Mas este dinheiro, os 60 milhões, está directamente ligado à Paz Definitiva. Mogherini não foi detalhada sobre quem vai ser o beneficiário directo dos fundos. Também não era momento para determinar os Termos de Referência para o uso do montante, embora ela tenha dado a entender que o dinheiro era destinado a financiar projectos com efeito na população em todo o país!
Não! O dinheiro da Paz Definitiva não é para combater nossa pobreza geral. Não é para entrar no orçamento do Estado e desaparecer nos duvidosos critérios de distribuição de renda do Governo ou ser capturado nos sinistros processos de procurementcorruptos que caracterizam as intervenções do executivo no terreno.
Nem é para trazer para Moçambique uma catadupa de ONGs europeias (que também já esfregam as mãos), para virem cá meter esse dinheiro nos seus bolsos, com projectos com altas taxas de assistência técnica, que consomem mais de 60% de orçamento só para salários.
O dinheiro, deve ficar claro, é para a Paz Definitiva.
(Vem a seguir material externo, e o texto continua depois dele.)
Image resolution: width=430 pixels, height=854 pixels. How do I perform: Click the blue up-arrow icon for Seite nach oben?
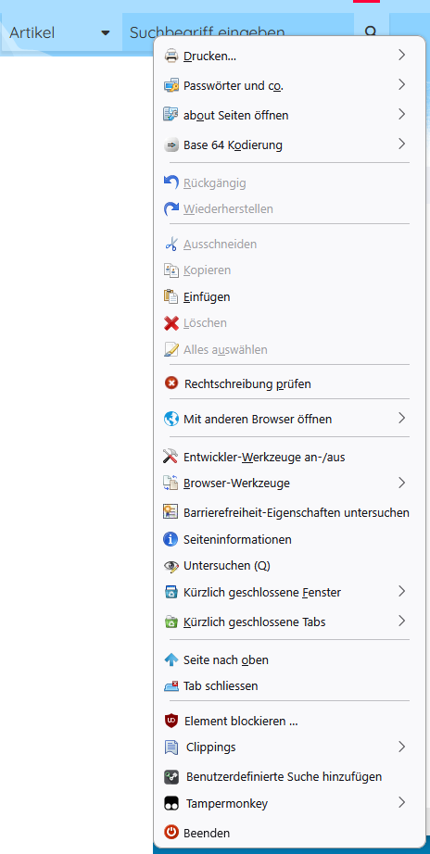171,660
Por outras palavras, é para financiar a reinserção social dos combatentes da Renamo e ponto final! Isto deve ficar claro e definitivo nos Termos de Referência. Haverá custos com a integração dos oficiais da Renamo nas Forças de Defesa e Segurança, mas estes devem ser custos marginais. O Estado deve arcar com o essencial desses custos.
Os 60 milhões não devem ser entregues ao Governo. Em Moçambique já há organizações não estatais com experiência na gestão deste tipo de projectos de reinserção social e devem ser convidadas a dar o seu contributo. Com sua comprovada experiência e inserção cultural e geográfica no território nacional, esses dinheiros serão aplicados de forma mais efectiva para uma paz sustentável. Importa recordar que o calar das armas não significa necessariamente a Paz. É preciso que a pobreza e exclusão social e económica sejam atacadas por quem já provou, aqui na nossa terra, que sabe como isso se faz. Os 60 milhões nas mãos do Governo comportam um risco tremendo: o risco de todo o edifício pensado para a Paz Definitiva ruir mesmo antes de se escavar as suas fundações.